Medo. Medro era o que ele mais tinha. Baixava a cabeça e olhava para a zona nevrálgica na expectativa de ver o volume a aumentar, mas nada! Queda, a dita, mantinha-se inalterável!
– Áca minino! Entra! Insistia a “dama”.

Baixou a cabeça para poder entrar na portinhola da casa – uma cubata feita de pau-a-pique, coberta de capim – e, mais uma vez aproveitou, para espreitar a zona nevrálgica. Com satisfação constatou que a dita começava a compor-se. O ânimo começava a chegar-lhe. Atirou-se então à dama. Ou ao contrário, não sei. Certo é que se embrulharam os dois na esteira, feita de cana e que servia de cama a quem por ali vivia passava ou por ali passava. A luz muito amarela do candeeiro a petróleo e a manta que os cobria não lhe permitia entrever os traços da mulher que tinha por cima dele, nem, muito menos, os pormenores da humilde casa que o hospedava por breves momentos. Breves, mas inesquecíveis e incontáveis!

Quando tudo terminou, levantou-se, abotoou de novo a braguilha e deu-se, então, conta, espantado, que nem sequer tinha despido o camuflado! De imediato uma dúvida assaltou-lhe a mente para o resto da vida: Será que tinha conseguido? Será que tinha sido daquela vez? Ainda hoje, o nosso herói, não sabe responder a essa questão magna. A dúvida continua a persegui-lo. A atormentá-lo.

Meu caro, tranquiliza-te: a virgindade, às vezes, não se perde de uma só vez!
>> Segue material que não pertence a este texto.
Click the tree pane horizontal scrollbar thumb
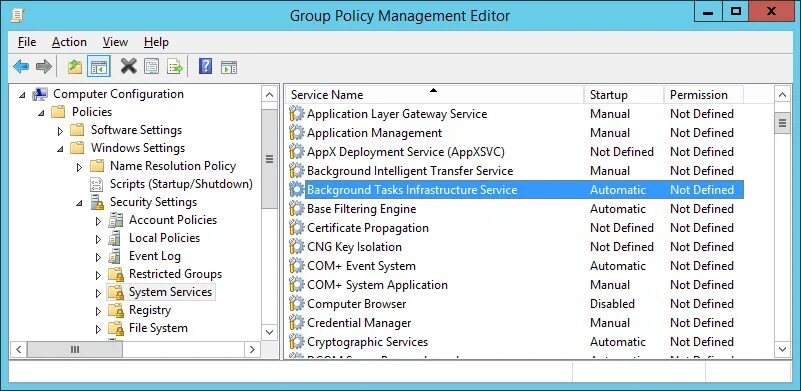801x391 pixels. coord(75,350)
Essa é a regra, mas há excepções que por vezes se esgueiram ...


Manuel Sampaio
Maio/Junho de 98, Lisboa

Perguntas singelas...
Li ontem no Bloco de Notas o seguinte trecho de prosa escrito com a maior das naturalidades: "... conheci os dois irmãos (...), Octávio e Marcelo, moçambicanos, brancos, mas aparentemente com um toque de mestiçagem, que os deve orgulhar".
Perguntas singelas: será que o mesmo autor, José Vascocelos Costa, teria sido capaz de ter ficcionado com a mesma naturalidade, este outro texto não muito diferente: "conheci os dois irmãos (...), Octávio e Marcelo, moçambicanos, mestiços, mas aparentemente com um toque de brancura, que os deve orgulhar"? Não lhe ocorreria, por um momento que fosse, que poderia ser apodado de racista e xenófobo e coisas que tais... por aquelas criaturazinhas incapazes de um rasgo para além do politicamente correcto? E se lhe ocorresse, não teria hesitado em fixar o texto daquela forma?
11 de Novembro...
Hoje, ao dar-me conta que estava diante de mais um dia (nesta sucessão de dias que dia a dia se vão amontoando, até um dia...) a primeira coisa de que me lembrei foi de castanhas assadas e da água-pé. Hoje é dia de S. Martinho.
Só mais tarde me ocorreu que era também dia da Independência de Angola. E eu estava nesse já distante dia do ano de 1975. Em Luanda. Estava profundamente convicto da bondade desse dia para o povo Angolano (sublinho povo). Não tinha qualquer dúvida - era um tempo de certezas.
Ironia: Dezembro de 1640 era também um tempo de certezas... E hoje, segundo sondagens, já há tantos com tantas dúvidas...
Sentenças...
Pertenço a uma civilização que recusa a pena de morte. Ponto final.
Tinha a ilusão que pertencia a uma civilização que condenava o uso do terrorismo indiscriminado. Reticências.
E. Herriot (dixit):

"O optimismo é uma preguiça do espírito."